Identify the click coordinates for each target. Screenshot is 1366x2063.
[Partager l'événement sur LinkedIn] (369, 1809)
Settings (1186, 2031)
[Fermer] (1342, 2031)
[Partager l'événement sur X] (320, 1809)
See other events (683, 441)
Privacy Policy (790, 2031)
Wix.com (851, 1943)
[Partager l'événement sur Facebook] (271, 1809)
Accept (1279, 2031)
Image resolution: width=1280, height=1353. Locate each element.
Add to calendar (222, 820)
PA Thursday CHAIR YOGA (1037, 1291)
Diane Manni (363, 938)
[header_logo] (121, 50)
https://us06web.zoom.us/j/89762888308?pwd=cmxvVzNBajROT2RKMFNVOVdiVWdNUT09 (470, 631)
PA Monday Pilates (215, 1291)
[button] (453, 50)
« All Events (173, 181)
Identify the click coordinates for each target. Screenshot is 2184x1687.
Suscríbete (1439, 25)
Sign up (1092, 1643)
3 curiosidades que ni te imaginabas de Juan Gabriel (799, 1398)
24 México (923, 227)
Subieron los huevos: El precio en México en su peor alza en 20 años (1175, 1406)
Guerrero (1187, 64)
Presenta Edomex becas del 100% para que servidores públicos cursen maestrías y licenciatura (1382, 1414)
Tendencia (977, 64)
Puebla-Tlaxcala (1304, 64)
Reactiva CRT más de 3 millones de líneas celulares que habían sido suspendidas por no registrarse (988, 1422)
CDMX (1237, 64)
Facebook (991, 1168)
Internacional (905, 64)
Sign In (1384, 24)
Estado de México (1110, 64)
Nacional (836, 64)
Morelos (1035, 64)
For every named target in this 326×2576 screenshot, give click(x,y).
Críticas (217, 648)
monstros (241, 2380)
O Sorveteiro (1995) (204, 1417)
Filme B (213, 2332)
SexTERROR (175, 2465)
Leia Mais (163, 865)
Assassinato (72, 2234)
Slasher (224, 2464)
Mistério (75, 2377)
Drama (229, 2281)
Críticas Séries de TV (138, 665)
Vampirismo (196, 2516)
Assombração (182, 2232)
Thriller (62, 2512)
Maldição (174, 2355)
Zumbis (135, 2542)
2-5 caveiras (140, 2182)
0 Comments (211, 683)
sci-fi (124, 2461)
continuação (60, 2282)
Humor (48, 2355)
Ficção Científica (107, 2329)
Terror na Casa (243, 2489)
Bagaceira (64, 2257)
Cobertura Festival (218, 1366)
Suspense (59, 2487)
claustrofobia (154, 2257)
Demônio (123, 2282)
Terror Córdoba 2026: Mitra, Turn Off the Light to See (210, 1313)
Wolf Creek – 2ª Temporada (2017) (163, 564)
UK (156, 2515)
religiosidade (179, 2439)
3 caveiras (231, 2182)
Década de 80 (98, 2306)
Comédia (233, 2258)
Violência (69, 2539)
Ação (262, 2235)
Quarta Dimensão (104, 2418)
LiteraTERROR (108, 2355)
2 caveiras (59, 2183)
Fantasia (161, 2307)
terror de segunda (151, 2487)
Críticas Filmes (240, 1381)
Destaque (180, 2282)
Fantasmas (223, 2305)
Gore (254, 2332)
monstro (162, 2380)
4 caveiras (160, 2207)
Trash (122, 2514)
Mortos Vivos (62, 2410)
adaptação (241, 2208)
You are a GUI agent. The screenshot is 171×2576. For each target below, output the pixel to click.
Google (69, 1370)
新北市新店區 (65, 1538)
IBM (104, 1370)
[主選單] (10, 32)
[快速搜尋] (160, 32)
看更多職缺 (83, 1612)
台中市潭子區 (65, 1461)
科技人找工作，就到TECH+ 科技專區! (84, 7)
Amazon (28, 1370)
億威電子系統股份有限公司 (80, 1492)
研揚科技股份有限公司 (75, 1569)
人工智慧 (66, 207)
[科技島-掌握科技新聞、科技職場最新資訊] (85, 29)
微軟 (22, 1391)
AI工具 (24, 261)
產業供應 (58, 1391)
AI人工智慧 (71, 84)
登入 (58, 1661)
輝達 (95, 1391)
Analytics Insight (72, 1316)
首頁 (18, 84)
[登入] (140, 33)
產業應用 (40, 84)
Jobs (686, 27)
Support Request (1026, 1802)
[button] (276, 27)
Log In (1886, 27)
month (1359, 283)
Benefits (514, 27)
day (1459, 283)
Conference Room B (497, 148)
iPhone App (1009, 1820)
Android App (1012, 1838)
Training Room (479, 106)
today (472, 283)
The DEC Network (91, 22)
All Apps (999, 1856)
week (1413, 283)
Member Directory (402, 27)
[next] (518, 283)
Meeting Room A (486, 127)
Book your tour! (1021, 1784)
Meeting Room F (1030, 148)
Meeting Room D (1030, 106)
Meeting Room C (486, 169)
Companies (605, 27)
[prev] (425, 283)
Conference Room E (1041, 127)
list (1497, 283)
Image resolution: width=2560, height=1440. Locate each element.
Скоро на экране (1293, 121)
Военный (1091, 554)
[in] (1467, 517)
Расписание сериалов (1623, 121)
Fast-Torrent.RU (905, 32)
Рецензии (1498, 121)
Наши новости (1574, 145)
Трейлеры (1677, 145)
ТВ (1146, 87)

******

Assignment: Look above for the line containing "[button] (276, 27)", then please write out that line and each one after it through the end, exactly, with nothing else.

Response:
[button] (276, 27)
Log In (1886, 27)
month (1359, 283)
Benefits (514, 27)
day (1459, 283)
Conference Room B (497, 148)
iPhone App (1009, 1820)
Android App (1012, 1838)
Training Room (479, 106)
today (472, 283)
The DEC Network (91, 22)
All Apps (999, 1856)
week (1413, 283)
Member Directory (402, 27)
[next] (518, 283)
Meeting Room A (486, 127)
Book your tour! (1021, 1784)
Meeting Room F (1030, 148)
Meeting Room D (1030, 106)
Meeting Room C (486, 169)
Companies (605, 27)
[prev] (425, 283)
Conference Room E (1041, 127)
list (1497, 283)
Image resolution: width=2560, height=1440. Locate each element.
Скоро на экране (1293, 121)
Военный (1091, 554)
[in] (1467, 517)
Расписание сериалов (1623, 121)
Fast-Torrent.RU (905, 32)
Рецензии (1498, 121)
Наши новости (1574, 145)
Трейлеры (1677, 145)
ТВ (1146, 87)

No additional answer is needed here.